アメリカの生活でもっとも恋しくなる食べ物はラーメンだろう。日本ではしょっちゅうラーメンを食べていたのに、ここにはラーメン屋などないのだ。

ところが日本料理店のKYOTOのメニューになんとramyanと称するラーメンがあるのだ。これは実は韓国製のインスタントラーメンなのだが、ないよりはマシなのでときどき食べる。かつてある日本人赴任者が、「こんなのラーメンじゃない」と文句をつけて以来、しばらくは日本人がこれを注文すると必ず「今日は切らしている」と断られるのが続いたのだが、最近はほとぼりが冷めたようで、普通に出してくれる。

ただし問題がある。スープが薄いのだ。それもそのはず、器が「鍋焼きうどん」用の大きな鉄鍋なので、湯の量が、どうみてもインスタントラーメンの基準である180ccをはるかに超えているからなのだ。そのくせやけに辛いので(だから韓国製だと思ってるのだが)、辛味を別に入れていると思った人が「マイルドにしてくれ」と注文をしたら、それでなくても薄いスープに思いっきりお湯を入れられ、目も当てられない、ほとんどお湯のように薄いスープのラーメンが出てきたことがある。

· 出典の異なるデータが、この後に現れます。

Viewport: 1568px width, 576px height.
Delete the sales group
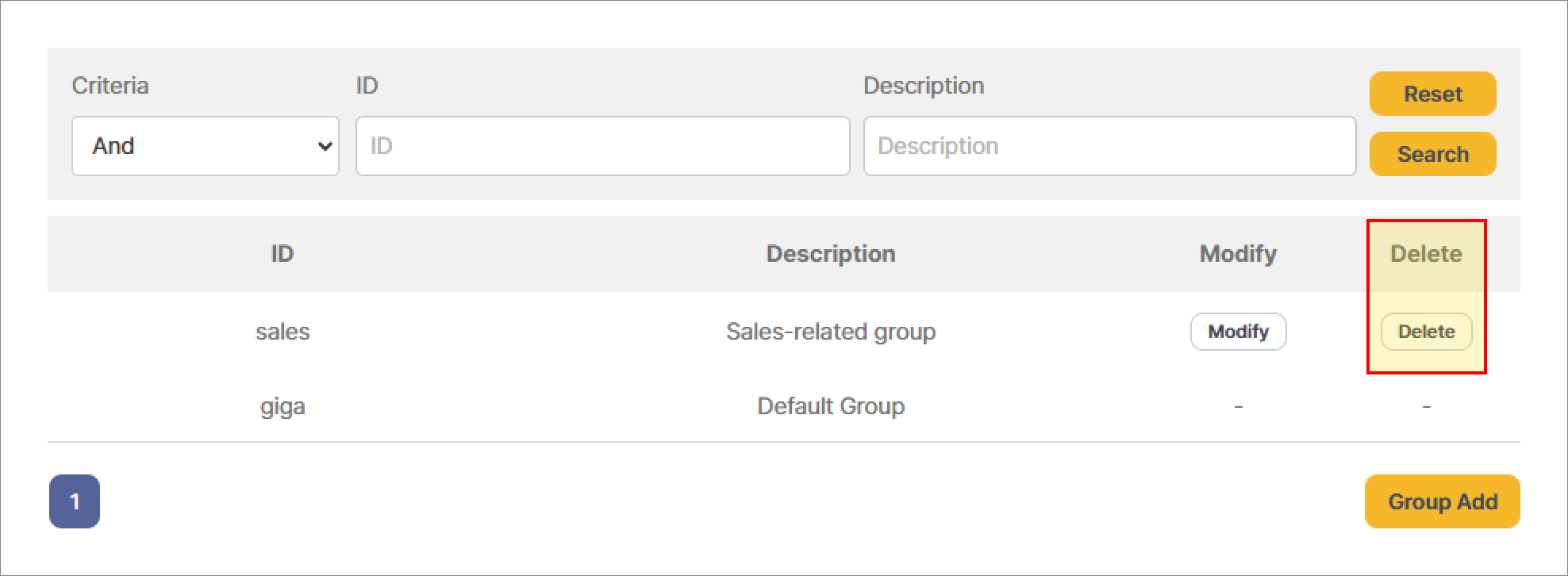point(1426,332)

そういう失敗談があるので、恐る恐る「スープを濃くしてくれ」と注文を出したのだが、それをどうしても伝えれらない。「塩をいれればいいのか」などと言う。そんなことされてたまるか。「高い濃度」という意味でhigh concentration などといっても首を傾げるばかりだ。そこで濃いコーヒーのことをストロングコーヒーと言うことを思い出し、strong soupと言ったらすぐに通じた。意味は伝わったものの、今度は「スープの袋だけ2倍使うわけにはいかない(やっぱりインスタントだった)、あまったラーメンをどうするのだ」ときた。「入れる湯を半分にしてくれ」と言ってやっとわかってもらえた。すると、ひとまわり小さい器に適量の湯が入れられた美味しいラーメン(インスタント)がやってきて大満足であった。

以来、Strong Ramyanと注文すれば、すぐに濃いスープ(普通なんだが)のラーメンが食べられるようになった。ストロング・ラーメンなんて、知らない人が聞いたら、スタミナラーメンのもの凄いやつでどんなに精力がつくのか、と思うかもしれないが、ただのインスタントラーメンである。

このブログに載せるために、「日本風を装ってるが何かが違う店内」を撮影していたら、店員がやって来て「撮ってやる」と言われたので、迫力に押されおとなしく記念撮影をされてしまった。

回転寿司

これまでいろいろとレストランの話を書いたが、実はドーサンで日本人がもっとも多く行くレストランは中華料理店である。美味しいということと、ほとんどの店がバイキングスタイル(こちらではバフェという)なので、注文する必要がなく楽なのである。このような店がドーサン市内だけで4軒あるし、デルビルにも1軒あり、我が家では、土日のどちらかは必ず行っている。

このバイキングスタイルを妻は「食い放題」と解釈して、限界まで食べることを毎週楽しみにしている。いつも6皿も食べて、店を出るときは体をまっすぐにして歩けないほどである。この日のために平日はほとんど食べないようにしているので太る心配はないという(ただしビールは毎晩1.5リットル飲んでいる)。

余談だが、二番弟子の田村が学生時代、「条太さん!300円で食い放題の店があります」と言うからついて行ったらミルキーウエイのサラダバーだった。さすが2番弟子。

妻のもっとも好きな食べ物は寿司である。パソコンの背景は寿司だし、三男の名前は、『寿司』から一字とったぐらいだ。食べ物の名前を息子につけた人は妻ぐらいのものだろう。そのためか三男は妻と同じく異常な寿司好きである。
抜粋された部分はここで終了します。